In the Winter of 1851 he stayed with his married sister in Salt Lake City and attended school. He had only attended school a few months out of each year while in Wales. The Summer of 1852 was spent in Salt Lake in the employ of John Bauch as a farm laborer.

In February of 1853 he went to American Fork and made his home at Mercers and worked wherever he could.

On October 2, 1857, he married Jane Parsons. In April 1859 they moved to Willard, her parents coming along. He, together with his father-in-law, William Parsons, bought Ira Parks farm, which consisted of twenty-eight acres in block eighteen of Willard Survey. Soon thereafter he purchased the lot where he now lives and commenced building a log house. Nails cost one dollar a pound, so the floor was put down with wooden pegs.

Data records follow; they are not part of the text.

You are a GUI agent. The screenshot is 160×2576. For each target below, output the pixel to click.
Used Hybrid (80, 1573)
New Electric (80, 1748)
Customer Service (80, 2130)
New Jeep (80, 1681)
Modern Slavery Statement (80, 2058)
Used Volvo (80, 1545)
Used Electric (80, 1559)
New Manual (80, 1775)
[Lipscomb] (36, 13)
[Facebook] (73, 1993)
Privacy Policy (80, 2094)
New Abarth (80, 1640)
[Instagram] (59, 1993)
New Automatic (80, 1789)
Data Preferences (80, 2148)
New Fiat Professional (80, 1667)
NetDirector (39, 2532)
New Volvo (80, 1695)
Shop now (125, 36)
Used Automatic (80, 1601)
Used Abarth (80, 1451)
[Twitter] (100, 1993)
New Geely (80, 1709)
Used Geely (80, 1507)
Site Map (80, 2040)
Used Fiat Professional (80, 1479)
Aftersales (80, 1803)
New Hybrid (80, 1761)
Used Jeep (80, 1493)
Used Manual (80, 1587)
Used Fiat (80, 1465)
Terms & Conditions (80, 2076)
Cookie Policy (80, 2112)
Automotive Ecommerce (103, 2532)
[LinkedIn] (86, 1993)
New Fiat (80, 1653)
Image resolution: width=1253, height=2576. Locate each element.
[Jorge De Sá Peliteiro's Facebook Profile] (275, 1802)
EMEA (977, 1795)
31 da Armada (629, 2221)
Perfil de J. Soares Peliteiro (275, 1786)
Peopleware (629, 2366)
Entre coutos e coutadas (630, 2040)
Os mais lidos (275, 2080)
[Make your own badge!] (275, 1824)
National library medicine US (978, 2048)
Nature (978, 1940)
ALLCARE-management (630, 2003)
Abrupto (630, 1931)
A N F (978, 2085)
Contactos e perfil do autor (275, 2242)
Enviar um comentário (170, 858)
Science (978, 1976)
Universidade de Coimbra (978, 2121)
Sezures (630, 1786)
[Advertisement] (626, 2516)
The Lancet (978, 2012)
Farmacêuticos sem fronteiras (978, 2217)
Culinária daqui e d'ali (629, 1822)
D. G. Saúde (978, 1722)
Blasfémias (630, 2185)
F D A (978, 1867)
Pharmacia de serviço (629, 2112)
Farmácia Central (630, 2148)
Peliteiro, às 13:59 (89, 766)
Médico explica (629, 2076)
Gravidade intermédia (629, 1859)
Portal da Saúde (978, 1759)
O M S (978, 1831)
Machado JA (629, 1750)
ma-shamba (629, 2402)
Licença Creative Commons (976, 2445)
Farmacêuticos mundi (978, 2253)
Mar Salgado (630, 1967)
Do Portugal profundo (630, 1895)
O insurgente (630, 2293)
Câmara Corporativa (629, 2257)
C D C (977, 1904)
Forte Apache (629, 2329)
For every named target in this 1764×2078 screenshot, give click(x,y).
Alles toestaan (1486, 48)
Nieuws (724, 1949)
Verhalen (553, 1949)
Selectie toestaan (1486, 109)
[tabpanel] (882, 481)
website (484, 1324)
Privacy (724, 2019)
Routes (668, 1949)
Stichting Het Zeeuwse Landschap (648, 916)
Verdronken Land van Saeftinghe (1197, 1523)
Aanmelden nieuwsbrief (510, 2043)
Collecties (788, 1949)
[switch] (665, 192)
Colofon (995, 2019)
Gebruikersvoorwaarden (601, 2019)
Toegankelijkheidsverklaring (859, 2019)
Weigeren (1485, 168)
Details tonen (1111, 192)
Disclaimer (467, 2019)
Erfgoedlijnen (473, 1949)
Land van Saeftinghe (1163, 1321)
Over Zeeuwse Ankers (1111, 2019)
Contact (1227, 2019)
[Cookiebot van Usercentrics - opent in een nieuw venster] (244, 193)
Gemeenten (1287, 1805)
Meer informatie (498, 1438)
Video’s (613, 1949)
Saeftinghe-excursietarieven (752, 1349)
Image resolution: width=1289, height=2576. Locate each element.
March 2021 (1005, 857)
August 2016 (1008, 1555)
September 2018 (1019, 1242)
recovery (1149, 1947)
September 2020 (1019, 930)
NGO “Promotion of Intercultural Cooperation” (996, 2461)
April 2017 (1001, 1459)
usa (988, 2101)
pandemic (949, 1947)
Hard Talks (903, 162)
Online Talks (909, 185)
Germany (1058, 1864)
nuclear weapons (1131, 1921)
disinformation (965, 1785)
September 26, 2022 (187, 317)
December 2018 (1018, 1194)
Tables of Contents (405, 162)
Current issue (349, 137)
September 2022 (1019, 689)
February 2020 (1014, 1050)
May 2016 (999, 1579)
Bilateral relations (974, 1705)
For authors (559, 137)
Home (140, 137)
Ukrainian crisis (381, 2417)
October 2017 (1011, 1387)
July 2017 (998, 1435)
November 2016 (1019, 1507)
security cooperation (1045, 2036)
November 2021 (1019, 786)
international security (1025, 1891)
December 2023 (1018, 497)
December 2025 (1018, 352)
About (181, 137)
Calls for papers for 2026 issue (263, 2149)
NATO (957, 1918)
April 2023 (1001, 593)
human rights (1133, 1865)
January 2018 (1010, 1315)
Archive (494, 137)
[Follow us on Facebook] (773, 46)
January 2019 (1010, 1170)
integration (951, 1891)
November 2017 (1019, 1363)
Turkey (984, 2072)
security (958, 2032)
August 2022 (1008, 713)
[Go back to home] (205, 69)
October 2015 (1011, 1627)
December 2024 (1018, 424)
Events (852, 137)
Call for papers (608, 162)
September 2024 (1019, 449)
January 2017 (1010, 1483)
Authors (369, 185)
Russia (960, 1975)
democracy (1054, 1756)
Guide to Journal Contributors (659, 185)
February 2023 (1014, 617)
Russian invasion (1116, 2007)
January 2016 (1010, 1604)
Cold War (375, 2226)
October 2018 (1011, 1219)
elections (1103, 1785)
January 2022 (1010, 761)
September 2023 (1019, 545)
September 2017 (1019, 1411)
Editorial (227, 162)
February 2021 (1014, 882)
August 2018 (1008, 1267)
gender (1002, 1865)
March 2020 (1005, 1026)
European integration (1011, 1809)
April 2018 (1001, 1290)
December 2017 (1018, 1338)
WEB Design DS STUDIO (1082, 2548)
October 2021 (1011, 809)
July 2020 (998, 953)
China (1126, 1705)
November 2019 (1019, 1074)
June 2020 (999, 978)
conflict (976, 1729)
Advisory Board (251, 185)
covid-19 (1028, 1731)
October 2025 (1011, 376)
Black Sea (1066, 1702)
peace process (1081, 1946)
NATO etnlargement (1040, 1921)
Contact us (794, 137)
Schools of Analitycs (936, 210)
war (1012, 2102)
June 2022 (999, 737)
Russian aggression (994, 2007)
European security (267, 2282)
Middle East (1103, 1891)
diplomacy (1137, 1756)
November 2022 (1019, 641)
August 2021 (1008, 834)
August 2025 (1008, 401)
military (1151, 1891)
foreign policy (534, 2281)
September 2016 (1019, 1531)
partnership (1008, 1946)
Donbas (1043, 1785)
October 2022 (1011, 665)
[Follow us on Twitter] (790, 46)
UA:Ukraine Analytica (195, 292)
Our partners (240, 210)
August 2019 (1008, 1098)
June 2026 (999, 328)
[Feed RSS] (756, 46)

A wooden roof was put on, the first and only one of its kind in Willard at the time, 1860.

He married Martha Ann Waite in March 6, 1871. From his first wife he had nine children, and from his second wife he had eight children. At present, December 30, 1912, eleven children are living. He has had sixty-one grandchildren, fifty-one are living, and five great grandchildren, three of whom are living.

He worked as a farmer all his life, always being able to support his family. For seven years he ran a milk wagon from Willard to Pleasant View. He retired at the age of 68. He took much part in politics and was a Republican. He served as Assistant Superintendent in the Sunday School and as a Bishops Counselor in the Willard Ward.


Death and Funeral

After being confined to his bed but four days, grandfather passed away at 11:15 P.M., Friday, June 13th, 1913.

The funeral was held in the Willard ward chapel at 3:OOP.M. Sunday, June 15th, followed by interment in the Willard Cemetery. The funeral was conducted by Bishop Joseph Hubbard. The choir, under the direction of Robert B. Baird, sang "Come, Come Ye Saints", Prayer was offered by Joseph Waite. Victor E. Madsen sang the solo, "I Know That My Redeemer Lives". Bishop Hubbard spoke of the deceased as having given him a start in the gospel when they were working together as ward teachers.

Upon request of grandfather and John D. Peters, who had known the Owens family from childhood, William W. Owens read the above sketch of grandfather's life. John D. Peters gave some of the early history of the Owens family.

Willard Neihe accompanied by John J. McClelland rendered a violin solo. E. P. Gordon, whose acquaintance with grandfather commenced in 1858, and who had been his ward teacher for the past year, gave a good account of him. Music again by Neihe and McClelland. William J. Facer spoke from the text "By Their Fruits Shall Ye Know Them". President Olsen N. Stohi spoke. The choir sang "I Know My Heavenly Father Knows". Benediction was offered by Bishop Thomas Blackburn.

The grave was dedicated by Ephriam White.

So many friends attended the funeral that the chapel could not accommodate them all.